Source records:
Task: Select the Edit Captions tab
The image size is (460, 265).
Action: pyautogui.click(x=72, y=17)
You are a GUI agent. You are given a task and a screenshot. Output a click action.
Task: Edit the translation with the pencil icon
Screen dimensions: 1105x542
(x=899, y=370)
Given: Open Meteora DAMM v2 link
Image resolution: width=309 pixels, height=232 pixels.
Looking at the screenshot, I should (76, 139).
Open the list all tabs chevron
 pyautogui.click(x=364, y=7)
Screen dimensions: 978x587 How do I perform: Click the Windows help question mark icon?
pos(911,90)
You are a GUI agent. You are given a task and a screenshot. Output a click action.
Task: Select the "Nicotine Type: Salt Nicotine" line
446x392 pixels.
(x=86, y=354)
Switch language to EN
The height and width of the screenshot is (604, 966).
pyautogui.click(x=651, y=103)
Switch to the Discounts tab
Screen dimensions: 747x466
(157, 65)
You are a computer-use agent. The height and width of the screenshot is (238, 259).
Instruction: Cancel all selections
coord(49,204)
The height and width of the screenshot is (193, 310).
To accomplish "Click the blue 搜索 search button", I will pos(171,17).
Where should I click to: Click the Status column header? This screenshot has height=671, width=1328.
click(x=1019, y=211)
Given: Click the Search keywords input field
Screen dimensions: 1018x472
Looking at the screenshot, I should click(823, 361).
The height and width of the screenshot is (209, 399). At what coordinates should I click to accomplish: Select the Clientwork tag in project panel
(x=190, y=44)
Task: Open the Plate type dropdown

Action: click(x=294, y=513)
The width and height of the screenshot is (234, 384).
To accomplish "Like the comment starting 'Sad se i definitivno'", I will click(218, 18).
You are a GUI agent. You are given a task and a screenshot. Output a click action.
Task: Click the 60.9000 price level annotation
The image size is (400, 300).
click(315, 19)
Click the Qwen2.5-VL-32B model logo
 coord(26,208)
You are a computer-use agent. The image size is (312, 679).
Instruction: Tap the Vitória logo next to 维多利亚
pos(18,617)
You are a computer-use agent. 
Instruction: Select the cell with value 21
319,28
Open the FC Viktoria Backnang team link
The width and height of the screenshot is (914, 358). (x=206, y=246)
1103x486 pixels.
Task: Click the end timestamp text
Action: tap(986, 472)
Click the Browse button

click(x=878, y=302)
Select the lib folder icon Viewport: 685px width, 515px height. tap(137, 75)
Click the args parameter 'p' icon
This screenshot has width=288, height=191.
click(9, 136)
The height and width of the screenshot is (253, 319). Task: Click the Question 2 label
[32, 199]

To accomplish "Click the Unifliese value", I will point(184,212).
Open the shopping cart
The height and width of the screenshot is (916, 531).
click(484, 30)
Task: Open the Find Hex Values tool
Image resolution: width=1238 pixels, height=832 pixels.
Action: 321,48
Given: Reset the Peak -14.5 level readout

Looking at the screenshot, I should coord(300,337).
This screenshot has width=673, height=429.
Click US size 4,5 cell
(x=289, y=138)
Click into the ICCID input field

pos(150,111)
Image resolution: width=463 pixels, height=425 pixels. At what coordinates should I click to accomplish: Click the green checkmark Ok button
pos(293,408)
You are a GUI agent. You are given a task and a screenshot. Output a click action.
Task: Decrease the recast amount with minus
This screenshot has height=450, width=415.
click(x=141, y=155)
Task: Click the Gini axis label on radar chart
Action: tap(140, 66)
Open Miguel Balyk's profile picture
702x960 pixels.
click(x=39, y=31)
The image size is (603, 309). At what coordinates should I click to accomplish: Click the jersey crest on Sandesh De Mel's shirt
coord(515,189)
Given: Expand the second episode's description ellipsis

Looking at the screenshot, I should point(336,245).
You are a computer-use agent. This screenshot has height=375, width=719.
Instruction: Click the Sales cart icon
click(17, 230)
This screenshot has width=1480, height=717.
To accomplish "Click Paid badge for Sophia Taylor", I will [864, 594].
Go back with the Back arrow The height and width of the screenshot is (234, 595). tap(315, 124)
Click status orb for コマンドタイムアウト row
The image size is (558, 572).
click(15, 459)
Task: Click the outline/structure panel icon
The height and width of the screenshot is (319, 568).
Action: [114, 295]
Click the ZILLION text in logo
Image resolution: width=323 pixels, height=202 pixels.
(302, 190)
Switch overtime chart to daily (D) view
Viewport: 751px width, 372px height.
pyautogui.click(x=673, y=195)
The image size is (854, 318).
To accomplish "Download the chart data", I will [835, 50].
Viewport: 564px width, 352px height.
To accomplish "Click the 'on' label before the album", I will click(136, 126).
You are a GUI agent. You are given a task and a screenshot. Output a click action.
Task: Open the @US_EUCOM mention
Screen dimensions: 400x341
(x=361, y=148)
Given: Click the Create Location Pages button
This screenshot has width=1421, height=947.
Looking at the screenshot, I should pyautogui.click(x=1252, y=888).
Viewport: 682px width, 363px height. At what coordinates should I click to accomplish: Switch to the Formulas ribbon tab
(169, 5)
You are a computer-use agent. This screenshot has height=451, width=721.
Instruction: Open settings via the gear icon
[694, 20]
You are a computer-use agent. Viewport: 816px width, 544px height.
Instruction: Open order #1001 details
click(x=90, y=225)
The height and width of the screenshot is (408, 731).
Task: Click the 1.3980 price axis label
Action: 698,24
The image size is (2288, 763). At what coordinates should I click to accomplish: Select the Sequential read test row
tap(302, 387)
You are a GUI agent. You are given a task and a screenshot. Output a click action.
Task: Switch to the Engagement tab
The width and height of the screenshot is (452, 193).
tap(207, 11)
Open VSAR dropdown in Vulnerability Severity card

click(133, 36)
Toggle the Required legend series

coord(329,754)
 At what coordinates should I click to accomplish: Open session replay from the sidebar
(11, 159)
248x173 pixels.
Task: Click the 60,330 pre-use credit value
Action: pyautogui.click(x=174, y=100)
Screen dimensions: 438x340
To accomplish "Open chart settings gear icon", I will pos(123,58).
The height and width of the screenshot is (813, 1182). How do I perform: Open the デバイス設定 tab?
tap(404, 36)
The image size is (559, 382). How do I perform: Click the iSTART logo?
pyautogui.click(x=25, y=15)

**TASK ITEM**
Please say how many lines in the records above contain the word "computer". Give the number alone.

**REPLY TO THE EXERCISE**
6